Shutter(45)



Grandma kept pulling things from it and gazing at them longingly, reliving her childhood and her past in front of me. A piece of me wanted to look away. Another part of me knew that this could be my one opportunity to understand the mystery of my past and to learn about the ancestors that came before me.

“Give me that red leather book.” Grandma pointed to the corner of the trunk. “This was the beginning of all of it. Right here.” The outside said PHOENIX INDIAN BOARDING SCHOOL, 1931 in faded gold letters. When Grandma opened it, the pages creaked with anticipation—the years in storage stifling its remembrances, forgetting the feeling of human contact.

“This is me. This is your grandma, a long time ago.” She pointed to a large picture of herself as a young girl—maybe eight or nine years old, her hair cut into a bob right above her shoulders. Grandma wore a boxy dress and sagging white socks pushed into black-and-white saddle shoes. She stood next to an antique camera, the kind with a huge leather bellows and the sort of flash that could catch fire to anything or anyone standing too close to it. A throwback from the early days of portraits, with their dangerous chemicals and blasts of light. On the other side of the camera was a haggard man, his deformed fingers sticking out of his vest pockets.

“That was Mr. Wilson.” Grandma paused. “He taught me how to take pictures.” There was a huge space of silence in the room. “I was about seven. It wasn’t even a year after your great-grandma passed. I had just come in from helping your great-grandpa with the shearing. It was hot, right before the summer’s end, right before we were going to do the last of the harvesting in the peach orchard. It was a still day, no wind, not a cloud in the sky. We could hear the approaching roar of an engine way out there on the dirt road that led up to our home site. He and I watched as the black car came closer and closer, a huge plume of dust and smoke in its wake, finally coming to a stop near our hogan door. Your great-grandpa came out, waving his hand at the dust and smoke that settled around us. We watched as two white men with powder-white shirts and black ties came up to our home. They held papers and leather satchels. One of them stopped and smiled at me, but I ran away up into the hills. I knew they were there for me. They had come and taken my friend Esther two months before, sent her off to school. She never came home. Not even in the summer. I haven’t seen her since.”
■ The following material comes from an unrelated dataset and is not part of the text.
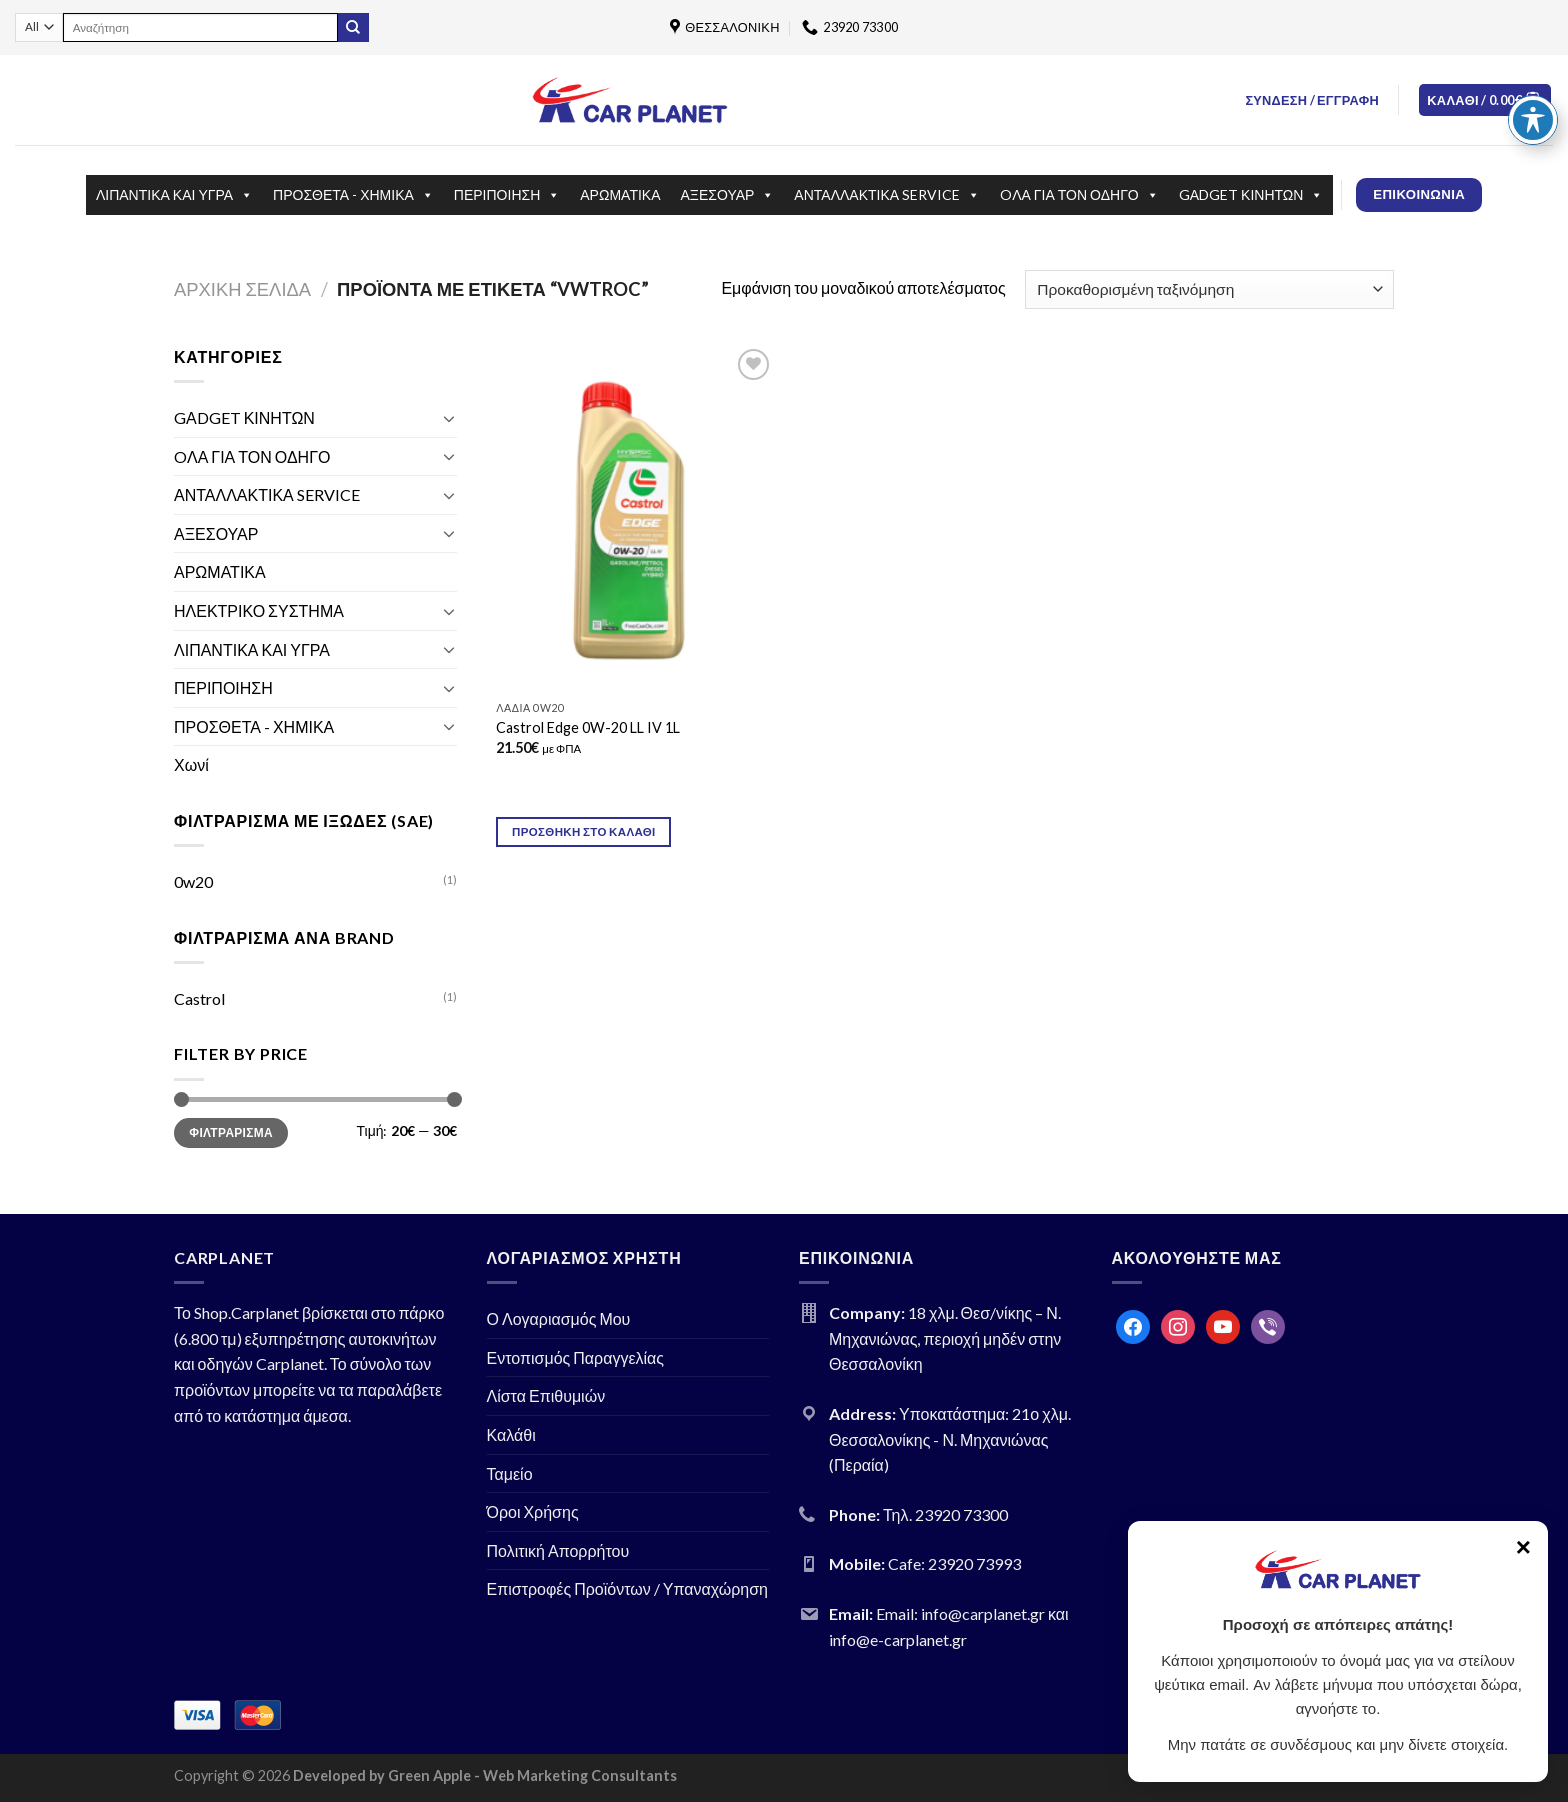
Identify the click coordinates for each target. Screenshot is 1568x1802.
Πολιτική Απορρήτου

Grandma shifted in her seat. The bed had no back support, so I moved out of the way and helped her onto her rocking chair. She sat quietly, remembering things. I could see her mind at work, her two thumbs twiddling in her lap. In the kitchen the sizzling continued, the walls and windows filling with condensation. I brought her another cup of tea. Grandma sighed and started her story again, her feet up on a footstool.

“My dad walked to the hilltop and sat with me as we watched the two men sit under our cottonwood tree. I always wondered what they were saying down there. But Dad was there to tell me that I was going. ‘I don’t want you to be stuck in this place all your life,’ he said. ‘I want you to go and learn about the world.’ I didn’t care about the world. I remember being happy there in the homestead; the water was so pure up by the springs, and we had lots of sheep and land. I did not want to leave. But we walked down the hill together anyway and packed a small flour bag full of my things—some clothes and a tintype of my mother. I was so sad. My father cried, and I cried too. I got into the black car with the two men in ties. My feet hung just over the seat, my toes touching the back of the passenger side where this white man with teeth the color of butter kept turning around to smile at me—nodding up and down.” Grandma set her tea on the floor and slowly started to rock her chair.

“An hour up the road and we were in Gallup, where the big train would head toward the ocean. The train was gigantic and made of silver. I made my way up to the train with the two men on each side of me. I guess they thought I would run away. I thought about it, I’ll admit. But when I got on the train with my little flour sack, it was shocking to see fifty or more kids just like me sitting in every aisle. The younger ones, who sat up at the front of the train car, cried—the kind of cry that makes your whole body shake. They didn’t look like they could breathe in between. They were saying ‘I want to go home’ in Navajo, over and over. It was heartbreaking. Before I knew it, I had tears of my own stinging on my burned cheeks. I sat down in the back row with two brothers who just sat there looking out the window. The cries would only stop when the little ones fell asleep, then they would wake up and see where they were and start crying all over again. It was a relief to get to school, to not hear them cry anymore.”

I really wanted to ask Grandma a million questions, but I knew the story was not over. I wanted to hear about this one picture of Grandma that rested inside the box. The quality was perfect, even though the photo had been taken years ago. I could see the determination in Grandma’s eyes.

“When we got to Phoenix, they took our pictures first. They would bring us all up one by one and that man, Mr. Wilson, would hold a bulb over our heads and take our picture with a flash that would cut through our eyes. I was mesmerized by that flash and by the big camera. I knew about pictures—that in the cities, there were cameras that could capture people just as they looked. I think Mr. Wilson could see I was interested. I remember his hands were all curled up at the fingers and he could barely use them.” Grandma looked down at her own hands and rubbed them. She stopped rocking.